Одним из противоречивых «фэ» в романе является поклёп Мережковского на реального Леонардо, заключающийся в том, что тот в романе карикатурой противостоит фанатику-аскету Савонароле (а другой аскет с мобилизованной темнотой деревенской уничтожают выкопанную из земли статую Венеры).

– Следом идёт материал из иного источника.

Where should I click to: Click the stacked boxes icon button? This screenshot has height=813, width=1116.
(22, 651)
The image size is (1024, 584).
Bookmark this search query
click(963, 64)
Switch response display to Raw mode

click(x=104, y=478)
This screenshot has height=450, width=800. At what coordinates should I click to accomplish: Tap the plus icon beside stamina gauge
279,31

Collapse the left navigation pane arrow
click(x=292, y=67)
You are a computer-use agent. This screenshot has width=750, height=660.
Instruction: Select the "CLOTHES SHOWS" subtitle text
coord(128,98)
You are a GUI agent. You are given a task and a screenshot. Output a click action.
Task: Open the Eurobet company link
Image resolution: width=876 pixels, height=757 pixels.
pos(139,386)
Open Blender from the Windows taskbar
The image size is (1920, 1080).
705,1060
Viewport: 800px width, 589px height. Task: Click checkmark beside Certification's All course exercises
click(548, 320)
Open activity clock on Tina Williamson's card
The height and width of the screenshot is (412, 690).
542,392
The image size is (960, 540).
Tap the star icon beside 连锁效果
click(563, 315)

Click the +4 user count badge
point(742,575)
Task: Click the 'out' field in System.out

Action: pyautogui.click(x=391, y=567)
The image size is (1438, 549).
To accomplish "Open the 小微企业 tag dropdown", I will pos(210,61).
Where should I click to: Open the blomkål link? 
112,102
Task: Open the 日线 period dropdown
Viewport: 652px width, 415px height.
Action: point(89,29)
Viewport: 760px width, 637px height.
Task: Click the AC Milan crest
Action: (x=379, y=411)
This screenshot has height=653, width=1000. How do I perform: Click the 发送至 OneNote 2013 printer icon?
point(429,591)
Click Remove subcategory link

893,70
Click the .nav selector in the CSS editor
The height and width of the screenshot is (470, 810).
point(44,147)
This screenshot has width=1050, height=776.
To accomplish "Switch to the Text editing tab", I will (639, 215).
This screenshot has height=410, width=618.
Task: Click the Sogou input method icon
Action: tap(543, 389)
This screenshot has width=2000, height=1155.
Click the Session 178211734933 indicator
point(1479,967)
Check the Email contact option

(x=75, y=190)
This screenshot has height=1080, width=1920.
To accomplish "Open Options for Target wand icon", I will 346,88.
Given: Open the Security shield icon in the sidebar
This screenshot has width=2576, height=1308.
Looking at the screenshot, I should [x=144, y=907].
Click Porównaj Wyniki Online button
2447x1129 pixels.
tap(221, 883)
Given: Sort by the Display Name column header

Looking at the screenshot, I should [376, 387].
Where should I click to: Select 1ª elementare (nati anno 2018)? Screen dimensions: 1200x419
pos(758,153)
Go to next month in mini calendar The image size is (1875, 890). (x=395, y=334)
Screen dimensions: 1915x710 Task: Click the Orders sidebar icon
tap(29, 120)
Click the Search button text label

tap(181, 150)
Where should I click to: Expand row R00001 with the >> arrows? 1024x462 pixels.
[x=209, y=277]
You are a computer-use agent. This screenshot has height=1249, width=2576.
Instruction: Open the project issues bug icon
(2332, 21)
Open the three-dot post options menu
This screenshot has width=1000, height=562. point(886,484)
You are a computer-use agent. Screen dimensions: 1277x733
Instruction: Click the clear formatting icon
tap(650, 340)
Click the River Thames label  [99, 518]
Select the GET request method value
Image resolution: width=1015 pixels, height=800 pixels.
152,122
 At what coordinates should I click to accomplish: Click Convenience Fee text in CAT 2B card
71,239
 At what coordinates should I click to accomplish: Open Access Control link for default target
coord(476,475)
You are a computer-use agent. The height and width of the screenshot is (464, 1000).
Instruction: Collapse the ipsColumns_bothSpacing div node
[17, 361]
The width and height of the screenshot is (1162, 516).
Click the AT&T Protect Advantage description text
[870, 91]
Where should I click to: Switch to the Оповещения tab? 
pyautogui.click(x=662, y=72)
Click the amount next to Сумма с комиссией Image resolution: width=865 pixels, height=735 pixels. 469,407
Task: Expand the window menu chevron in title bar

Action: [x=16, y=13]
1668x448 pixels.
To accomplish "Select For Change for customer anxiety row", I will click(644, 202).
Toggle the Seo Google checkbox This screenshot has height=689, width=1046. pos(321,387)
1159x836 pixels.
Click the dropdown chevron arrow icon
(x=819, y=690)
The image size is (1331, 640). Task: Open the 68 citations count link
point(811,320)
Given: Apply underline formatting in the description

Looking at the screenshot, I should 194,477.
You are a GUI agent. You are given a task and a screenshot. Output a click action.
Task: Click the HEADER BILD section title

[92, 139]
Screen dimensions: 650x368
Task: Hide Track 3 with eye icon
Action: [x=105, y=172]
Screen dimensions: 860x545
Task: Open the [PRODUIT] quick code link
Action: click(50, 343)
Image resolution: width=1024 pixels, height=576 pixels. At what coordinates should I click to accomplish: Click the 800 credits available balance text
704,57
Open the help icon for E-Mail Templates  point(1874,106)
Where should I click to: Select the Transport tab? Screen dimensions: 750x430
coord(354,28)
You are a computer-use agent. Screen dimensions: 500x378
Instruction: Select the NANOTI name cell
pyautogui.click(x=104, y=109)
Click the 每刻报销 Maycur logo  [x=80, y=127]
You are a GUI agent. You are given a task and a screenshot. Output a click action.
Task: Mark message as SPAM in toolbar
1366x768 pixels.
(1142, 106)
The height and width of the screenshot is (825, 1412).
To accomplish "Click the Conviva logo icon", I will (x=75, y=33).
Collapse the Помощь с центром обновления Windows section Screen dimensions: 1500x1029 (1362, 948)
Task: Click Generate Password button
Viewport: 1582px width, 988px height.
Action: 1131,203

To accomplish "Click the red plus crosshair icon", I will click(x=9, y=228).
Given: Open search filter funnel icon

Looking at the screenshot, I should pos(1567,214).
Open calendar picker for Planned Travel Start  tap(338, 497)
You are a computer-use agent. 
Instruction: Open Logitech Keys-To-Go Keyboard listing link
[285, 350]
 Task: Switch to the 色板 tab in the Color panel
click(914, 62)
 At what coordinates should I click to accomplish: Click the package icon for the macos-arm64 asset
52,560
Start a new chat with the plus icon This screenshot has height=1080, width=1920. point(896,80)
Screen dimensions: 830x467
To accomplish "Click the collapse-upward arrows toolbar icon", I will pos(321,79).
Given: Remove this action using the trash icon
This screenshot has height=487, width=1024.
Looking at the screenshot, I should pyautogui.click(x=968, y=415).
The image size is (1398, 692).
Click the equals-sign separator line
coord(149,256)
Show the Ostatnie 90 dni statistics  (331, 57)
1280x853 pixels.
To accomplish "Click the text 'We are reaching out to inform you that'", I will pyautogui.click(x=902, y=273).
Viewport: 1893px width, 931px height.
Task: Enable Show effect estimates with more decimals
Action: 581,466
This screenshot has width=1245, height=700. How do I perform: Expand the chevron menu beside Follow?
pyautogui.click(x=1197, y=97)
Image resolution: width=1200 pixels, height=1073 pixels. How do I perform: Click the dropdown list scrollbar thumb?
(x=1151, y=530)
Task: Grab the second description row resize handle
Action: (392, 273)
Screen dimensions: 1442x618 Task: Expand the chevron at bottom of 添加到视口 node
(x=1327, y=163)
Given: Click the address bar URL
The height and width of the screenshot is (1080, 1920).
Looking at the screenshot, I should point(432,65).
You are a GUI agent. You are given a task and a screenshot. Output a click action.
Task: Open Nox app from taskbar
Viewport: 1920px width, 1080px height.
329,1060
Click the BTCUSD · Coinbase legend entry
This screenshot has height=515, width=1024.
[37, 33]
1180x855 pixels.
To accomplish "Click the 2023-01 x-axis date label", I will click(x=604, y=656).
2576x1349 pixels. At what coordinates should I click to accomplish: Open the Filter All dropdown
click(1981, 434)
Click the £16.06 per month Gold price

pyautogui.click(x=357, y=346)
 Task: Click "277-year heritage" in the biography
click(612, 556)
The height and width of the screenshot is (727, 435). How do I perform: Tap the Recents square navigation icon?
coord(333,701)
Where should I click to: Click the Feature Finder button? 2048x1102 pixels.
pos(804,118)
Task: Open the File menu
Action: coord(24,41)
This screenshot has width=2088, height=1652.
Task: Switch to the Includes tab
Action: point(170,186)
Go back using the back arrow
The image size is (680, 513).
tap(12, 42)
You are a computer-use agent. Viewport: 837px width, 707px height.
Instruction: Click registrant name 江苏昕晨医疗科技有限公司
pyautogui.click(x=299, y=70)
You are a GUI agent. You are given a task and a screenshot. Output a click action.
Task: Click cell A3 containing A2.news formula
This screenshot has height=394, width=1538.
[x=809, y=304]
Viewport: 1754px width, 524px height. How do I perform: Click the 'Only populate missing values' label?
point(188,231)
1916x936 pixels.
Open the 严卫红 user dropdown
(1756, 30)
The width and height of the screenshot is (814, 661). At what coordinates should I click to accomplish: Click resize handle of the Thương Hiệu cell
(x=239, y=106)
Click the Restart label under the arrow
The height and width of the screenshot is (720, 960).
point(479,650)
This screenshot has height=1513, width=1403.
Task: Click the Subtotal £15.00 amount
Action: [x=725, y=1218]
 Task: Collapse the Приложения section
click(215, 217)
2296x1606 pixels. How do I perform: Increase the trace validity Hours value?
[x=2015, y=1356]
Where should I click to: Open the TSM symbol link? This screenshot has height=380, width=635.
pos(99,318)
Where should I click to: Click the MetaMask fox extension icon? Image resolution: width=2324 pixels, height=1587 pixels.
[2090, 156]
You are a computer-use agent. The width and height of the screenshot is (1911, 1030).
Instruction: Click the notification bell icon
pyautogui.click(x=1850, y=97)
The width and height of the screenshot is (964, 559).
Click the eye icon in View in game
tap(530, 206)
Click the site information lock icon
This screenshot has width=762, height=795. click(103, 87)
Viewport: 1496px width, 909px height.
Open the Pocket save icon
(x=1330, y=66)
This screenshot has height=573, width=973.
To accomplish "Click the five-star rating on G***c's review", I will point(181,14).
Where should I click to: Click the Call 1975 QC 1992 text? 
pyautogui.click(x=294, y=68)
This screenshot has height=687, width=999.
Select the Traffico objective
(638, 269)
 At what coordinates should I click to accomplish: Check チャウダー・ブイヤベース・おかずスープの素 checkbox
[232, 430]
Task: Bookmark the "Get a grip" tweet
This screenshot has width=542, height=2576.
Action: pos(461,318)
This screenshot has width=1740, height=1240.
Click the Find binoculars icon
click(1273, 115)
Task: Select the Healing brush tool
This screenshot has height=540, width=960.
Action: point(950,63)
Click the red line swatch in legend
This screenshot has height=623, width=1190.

Всё. Быков берёт это на вооружение типа «в лоб». Уравнивает слово «страшный» из стихотворения с романом. И ополчается на вандала в Петербурге, сбившего барельеф Мефистофеля:
«…совершенства.
Именно поэтому, может быть, “Леонардо да Винчи” – роман, который сегодня так грустно перечитывать. Мы понимаем, как бесконечно далеко мы ушли по уровню [вниз, понимай] от споров и борений 1901 года. Мы отброшены от них не на сто, а на пятьсот лет! И мы [тёмные, религиозные] смотрим на это чудо [на божественное совершенство] с тем же трепетом и теми же проклятиями, с какими в начале романа в главе “Белая дьяволица” смотрит христианский священник на откопанные в лошадином холме чудеса античной скульптуры. Смотрит и кричит: “Это дьявол!”» (С. 29–30).
Ну? полемический перегиб у Быкова. Но он же довёл себя до непонимания, что стихотворение – иллюстрация, что не является художественным. Дошёл до выдёргивания эпизода из контекста романа. И до отрицания того, что художественность – это ЧТО-ТО, словами простым читателем, на уровень которого он себя низвёл, невыразимое.
Я надеюсь, что понятно, что я у простого читателя (зрителя) не отнимаю того тончайшего переживания, которое происходит от общения подсознательного идеала автора с подсознанием восприемника.